Copy out the records so that each line matches the original.

* _Excerpted data_:
┄┄┄┄┄┄┄┄┄┄┄┄┄┄┄┄┄┄┄┄
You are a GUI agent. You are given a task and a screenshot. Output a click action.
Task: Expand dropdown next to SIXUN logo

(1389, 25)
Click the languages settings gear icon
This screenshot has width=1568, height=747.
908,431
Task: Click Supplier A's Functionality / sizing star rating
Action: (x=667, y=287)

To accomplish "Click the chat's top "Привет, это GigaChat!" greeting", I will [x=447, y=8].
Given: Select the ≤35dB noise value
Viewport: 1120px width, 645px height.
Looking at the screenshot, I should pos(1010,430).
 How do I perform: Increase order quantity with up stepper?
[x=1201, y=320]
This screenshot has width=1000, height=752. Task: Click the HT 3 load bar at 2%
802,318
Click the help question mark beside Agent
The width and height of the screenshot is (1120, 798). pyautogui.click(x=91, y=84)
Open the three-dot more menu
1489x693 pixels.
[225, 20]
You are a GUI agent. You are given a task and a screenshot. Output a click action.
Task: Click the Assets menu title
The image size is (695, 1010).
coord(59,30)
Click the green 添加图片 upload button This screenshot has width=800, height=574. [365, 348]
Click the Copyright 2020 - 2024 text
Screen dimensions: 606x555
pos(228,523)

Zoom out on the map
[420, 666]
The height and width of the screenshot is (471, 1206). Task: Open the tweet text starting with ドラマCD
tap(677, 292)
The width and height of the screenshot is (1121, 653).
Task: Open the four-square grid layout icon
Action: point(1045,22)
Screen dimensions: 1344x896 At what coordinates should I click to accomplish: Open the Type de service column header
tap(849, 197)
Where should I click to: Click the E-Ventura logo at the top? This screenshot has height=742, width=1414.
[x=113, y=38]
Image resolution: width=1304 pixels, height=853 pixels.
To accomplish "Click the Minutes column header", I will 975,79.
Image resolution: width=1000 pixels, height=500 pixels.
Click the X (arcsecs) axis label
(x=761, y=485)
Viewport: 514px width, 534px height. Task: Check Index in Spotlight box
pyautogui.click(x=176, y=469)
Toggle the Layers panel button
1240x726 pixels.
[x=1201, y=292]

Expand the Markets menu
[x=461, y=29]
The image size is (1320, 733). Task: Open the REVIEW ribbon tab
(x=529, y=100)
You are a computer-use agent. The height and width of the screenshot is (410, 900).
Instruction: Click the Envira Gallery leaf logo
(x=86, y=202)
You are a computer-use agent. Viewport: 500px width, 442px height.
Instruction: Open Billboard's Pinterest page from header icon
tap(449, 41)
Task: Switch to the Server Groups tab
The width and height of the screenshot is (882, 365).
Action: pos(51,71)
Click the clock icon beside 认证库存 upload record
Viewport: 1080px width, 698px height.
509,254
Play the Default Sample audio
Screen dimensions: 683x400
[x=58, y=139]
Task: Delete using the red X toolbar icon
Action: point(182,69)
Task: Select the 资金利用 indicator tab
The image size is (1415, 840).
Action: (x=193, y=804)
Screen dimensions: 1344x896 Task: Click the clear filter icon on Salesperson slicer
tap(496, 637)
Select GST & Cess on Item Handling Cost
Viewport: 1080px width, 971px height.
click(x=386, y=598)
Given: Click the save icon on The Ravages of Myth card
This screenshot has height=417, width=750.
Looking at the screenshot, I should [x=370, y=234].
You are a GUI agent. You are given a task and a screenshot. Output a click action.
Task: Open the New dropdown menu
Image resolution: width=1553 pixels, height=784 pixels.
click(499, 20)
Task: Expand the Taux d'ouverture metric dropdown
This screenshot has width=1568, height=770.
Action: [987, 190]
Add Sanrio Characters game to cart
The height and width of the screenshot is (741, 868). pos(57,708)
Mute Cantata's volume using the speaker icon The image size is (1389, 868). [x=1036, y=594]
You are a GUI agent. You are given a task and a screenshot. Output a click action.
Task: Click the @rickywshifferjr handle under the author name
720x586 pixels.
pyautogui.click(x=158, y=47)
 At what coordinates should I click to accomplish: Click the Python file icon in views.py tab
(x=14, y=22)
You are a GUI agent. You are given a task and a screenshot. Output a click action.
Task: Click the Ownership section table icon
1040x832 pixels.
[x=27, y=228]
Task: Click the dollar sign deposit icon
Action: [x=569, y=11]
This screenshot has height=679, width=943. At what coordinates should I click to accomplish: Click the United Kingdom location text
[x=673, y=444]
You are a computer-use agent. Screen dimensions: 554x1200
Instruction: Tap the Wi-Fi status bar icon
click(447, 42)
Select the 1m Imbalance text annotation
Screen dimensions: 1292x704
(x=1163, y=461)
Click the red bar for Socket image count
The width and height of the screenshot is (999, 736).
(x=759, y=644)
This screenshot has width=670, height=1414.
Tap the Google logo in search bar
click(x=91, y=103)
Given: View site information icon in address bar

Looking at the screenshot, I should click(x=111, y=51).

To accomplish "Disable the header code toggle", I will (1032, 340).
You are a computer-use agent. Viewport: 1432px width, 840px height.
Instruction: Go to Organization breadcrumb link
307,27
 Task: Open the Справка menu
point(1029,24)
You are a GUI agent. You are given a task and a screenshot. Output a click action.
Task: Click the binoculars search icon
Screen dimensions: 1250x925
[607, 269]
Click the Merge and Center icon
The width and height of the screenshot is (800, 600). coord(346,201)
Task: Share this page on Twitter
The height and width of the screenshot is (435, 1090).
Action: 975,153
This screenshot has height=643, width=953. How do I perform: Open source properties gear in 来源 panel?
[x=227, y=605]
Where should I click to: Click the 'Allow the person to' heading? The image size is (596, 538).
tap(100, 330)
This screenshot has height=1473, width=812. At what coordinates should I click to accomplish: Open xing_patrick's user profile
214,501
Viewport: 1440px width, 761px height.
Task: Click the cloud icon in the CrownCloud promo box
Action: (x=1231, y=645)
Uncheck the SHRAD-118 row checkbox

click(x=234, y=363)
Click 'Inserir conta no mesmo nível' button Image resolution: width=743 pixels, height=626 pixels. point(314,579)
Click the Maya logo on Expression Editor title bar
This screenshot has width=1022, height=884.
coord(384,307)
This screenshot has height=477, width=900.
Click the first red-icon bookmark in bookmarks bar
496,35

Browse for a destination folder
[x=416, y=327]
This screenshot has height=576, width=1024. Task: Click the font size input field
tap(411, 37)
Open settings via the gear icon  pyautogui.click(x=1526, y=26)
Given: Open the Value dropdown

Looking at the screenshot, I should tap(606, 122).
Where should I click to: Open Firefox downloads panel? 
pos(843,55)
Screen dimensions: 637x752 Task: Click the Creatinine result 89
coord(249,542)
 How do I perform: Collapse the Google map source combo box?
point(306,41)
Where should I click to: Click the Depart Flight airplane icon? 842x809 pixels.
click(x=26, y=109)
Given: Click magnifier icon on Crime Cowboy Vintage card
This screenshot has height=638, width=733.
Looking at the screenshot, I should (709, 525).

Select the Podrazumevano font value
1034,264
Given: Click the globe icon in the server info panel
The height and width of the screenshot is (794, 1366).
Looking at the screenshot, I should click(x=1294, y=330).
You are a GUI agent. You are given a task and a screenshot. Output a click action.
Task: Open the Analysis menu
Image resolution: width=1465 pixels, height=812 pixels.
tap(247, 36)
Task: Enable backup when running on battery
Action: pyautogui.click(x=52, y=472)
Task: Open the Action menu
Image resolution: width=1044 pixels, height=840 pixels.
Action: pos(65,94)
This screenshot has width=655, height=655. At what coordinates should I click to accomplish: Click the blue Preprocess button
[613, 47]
┄┄┄┄┄┄┄┄┄┄┄┄┄┄┄┄┄┄┄┄
* _Answer box_:
You are a GUI agent. You are given a task and a screenshot. Output a click action.
Task: Expand dropdown next to SIXUN logo

(1389, 25)
Click the languages settings gear icon
This screenshot has width=1568, height=747.
908,431
Task: Click Supplier A's Functionality / sizing star rating
Action: (x=667, y=287)

To accomplish "Click the chat's top "Привет, это GigaChat!" greeting", I will [x=447, y=8].
Given: Select the ≤35dB noise value
Viewport: 1120px width, 645px height.
Looking at the screenshot, I should pos(1010,430).
 How do I perform: Increase order quantity with up stepper?
[x=1201, y=320]
This screenshot has width=1000, height=752. Task: Click the HT 3 load bar at 2%
802,318
Click the help question mark beside Agent
The width and height of the screenshot is (1120, 798). pyautogui.click(x=91, y=84)
Open the three-dot more menu
1489x693 pixels.
[225, 20]
You are a GUI agent. You are given a task and a screenshot. Output a click action.
Task: Click the Assets menu title
The image size is (695, 1010).
coord(59,30)
Click the green 添加图片 upload button This screenshot has width=800, height=574. [365, 348]
Click the Copyright 2020 - 2024 text
Screen dimensions: 606x555
pos(228,523)

Zoom out on the map
[420, 666]
The height and width of the screenshot is (471, 1206). Task: Open the tweet text starting with ドラマCD
tap(677, 292)
The width and height of the screenshot is (1121, 653).
Task: Open the four-square grid layout icon
Action: point(1045,22)
Screen dimensions: 1344x896 At what coordinates should I click to accomplish: Open the Type de service column header
tap(849, 197)
Where should I click to: Click the E-Ventura logo at the top? This screenshot has height=742, width=1414.
[x=113, y=38]
Image resolution: width=1304 pixels, height=853 pixels.
To accomplish "Click the Minutes column header", I will 975,79.
Image resolution: width=1000 pixels, height=500 pixels.
Click the X (arcsecs) axis label
(x=761, y=485)
Viewport: 514px width, 534px height. Task: Check Index in Spotlight box
pyautogui.click(x=176, y=469)
Toggle the Layers panel button
1240x726 pixels.
[x=1201, y=292]

Expand the Markets menu
[x=461, y=29]
The image size is (1320, 733). Task: Open the REVIEW ribbon tab
(x=529, y=100)
You are a computer-use agent. The height and width of the screenshot is (410, 900).
Instruction: Click the Envira Gallery leaf logo
(x=86, y=202)
You are a computer-use agent. Viewport: 500px width, 442px height.
Instruction: Open Billboard's Pinterest page from header icon
tap(449, 41)
Task: Switch to the Server Groups tab
The width and height of the screenshot is (882, 365).
Action: pos(51,71)
Click the clock icon beside 认证库存 upload record
Viewport: 1080px width, 698px height.
509,254
Play the Default Sample audio
Screen dimensions: 683x400
[x=58, y=139]
Task: Delete using the red X toolbar icon
Action: point(182,69)
Task: Select the 资金利用 indicator tab
The image size is (1415, 840).
Action: (x=193, y=804)
Screen dimensions: 1344x896 Task: Click the clear filter icon on Salesperson slicer
tap(496, 637)
Select GST & Cess on Item Handling Cost
Viewport: 1080px width, 971px height.
click(x=386, y=598)
Given: Click the save icon on The Ravages of Myth card
This screenshot has height=417, width=750.
Looking at the screenshot, I should [x=370, y=234].
You are a GUI agent. You are given a task and a screenshot. Output a click action.
Task: Open the New dropdown menu
Image resolution: width=1553 pixels, height=784 pixels.
click(499, 20)
Task: Expand the Taux d'ouverture metric dropdown
This screenshot has width=1568, height=770.
Action: [987, 190]
Add Sanrio Characters game to cart
The height and width of the screenshot is (741, 868). pos(57,708)
Mute Cantata's volume using the speaker icon The image size is (1389, 868). [x=1036, y=594]
You are a GUI agent. You are given a task and a screenshot. Output a click action.
Task: Click the @rickywshifferjr handle under the author name
720x586 pixels.
pyautogui.click(x=158, y=47)
 At what coordinates should I click to accomplish: Click the Python file icon in views.py tab
(x=14, y=22)
You are a GUI agent. You are given a task and a screenshot. Output a click action.
Task: Click the Ownership section table icon
1040x832 pixels.
[x=27, y=228]
Task: Click the dollar sign deposit icon
Action: [x=569, y=11]
This screenshot has height=679, width=943. At what coordinates should I click to accomplish: Click the United Kingdom location text
[x=673, y=444]
You are a computer-use agent. Screen dimensions: 554x1200
Instruction: Tap the Wi-Fi status bar icon
click(447, 42)
Select the 1m Imbalance text annotation
Screen dimensions: 1292x704
(x=1163, y=461)
Click the red bar for Socket image count
The width and height of the screenshot is (999, 736).
(x=759, y=644)
This screenshot has width=670, height=1414.
Tap the Google logo in search bar
click(x=91, y=103)
Given: View site information icon in address bar

Looking at the screenshot, I should click(x=111, y=51).

To accomplish "Disable the header code toggle", I will (1032, 340).
You are a computer-use agent. Viewport: 1432px width, 840px height.
Instruction: Go to Organization breadcrumb link
307,27
 Task: Open the Справка menu
point(1029,24)
You are a GUI agent. You are given a task and a screenshot. Output a click action.
Task: Click the binoculars search icon
Screen dimensions: 1250x925
[607, 269]
Click the Merge and Center icon
The width and height of the screenshot is (800, 600). coord(346,201)
Task: Share this page on Twitter
The height and width of the screenshot is (435, 1090).
Action: 975,153
This screenshot has height=643, width=953. How do I perform: Open source properties gear in 来源 panel?
[x=227, y=605]
Where should I click to: Click the 'Allow the person to' heading? The image size is (596, 538).
tap(100, 330)
This screenshot has height=1473, width=812. At what coordinates should I click to accomplish: Open xing_patrick's user profile
214,501
Viewport: 1440px width, 761px height.
Task: Click the cloud icon in the CrownCloud promo box
Action: (x=1231, y=645)
Uncheck the SHRAD-118 row checkbox

click(x=234, y=363)
Click 'Inserir conta no mesmo nível' button Image resolution: width=743 pixels, height=626 pixels. point(314,579)
Click the Maya logo on Expression Editor title bar
This screenshot has width=1022, height=884.
coord(384,307)
This screenshot has height=477, width=900.
Click the first red-icon bookmark in bookmarks bar
496,35

Browse for a destination folder
[x=416, y=327]
This screenshot has height=576, width=1024. Task: Click the font size input field
tap(411, 37)
Open settings via the gear icon  pyautogui.click(x=1526, y=26)
Given: Open the Value dropdown

Looking at the screenshot, I should tap(606, 122).
Where should I click to: Open Firefox downloads panel? 
pos(843,55)
Screen dimensions: 637x752 Task: Click the Creatinine result 89
coord(249,542)
 How do I perform: Collapse the Google map source combo box?
point(306,41)
Where should I click to: Click the Depart Flight airplane icon? 842x809 pixels.
click(x=26, y=109)
Given: Click magnifier icon on Crime Cowboy Vintage card
This screenshot has height=638, width=733.
Looking at the screenshot, I should (709, 525).

Select the Podrazumevano font value
1034,264
Given: Click the globe icon in the server info panel
The height and width of the screenshot is (794, 1366).
Looking at the screenshot, I should click(x=1294, y=330).
You are a GUI agent. You are given a task and a screenshot. Output a click action.
Task: Open the Analysis menu
Image resolution: width=1465 pixels, height=812 pixels.
tap(247, 36)
Task: Enable backup when running on battery
Action: pyautogui.click(x=52, y=472)
Task: Open the Action menu
Image resolution: width=1044 pixels, height=840 pixels.
Action: pos(65,94)
This screenshot has width=655, height=655. At what coordinates should I click to accomplish: Click the blue Preprocess button
[613, 47]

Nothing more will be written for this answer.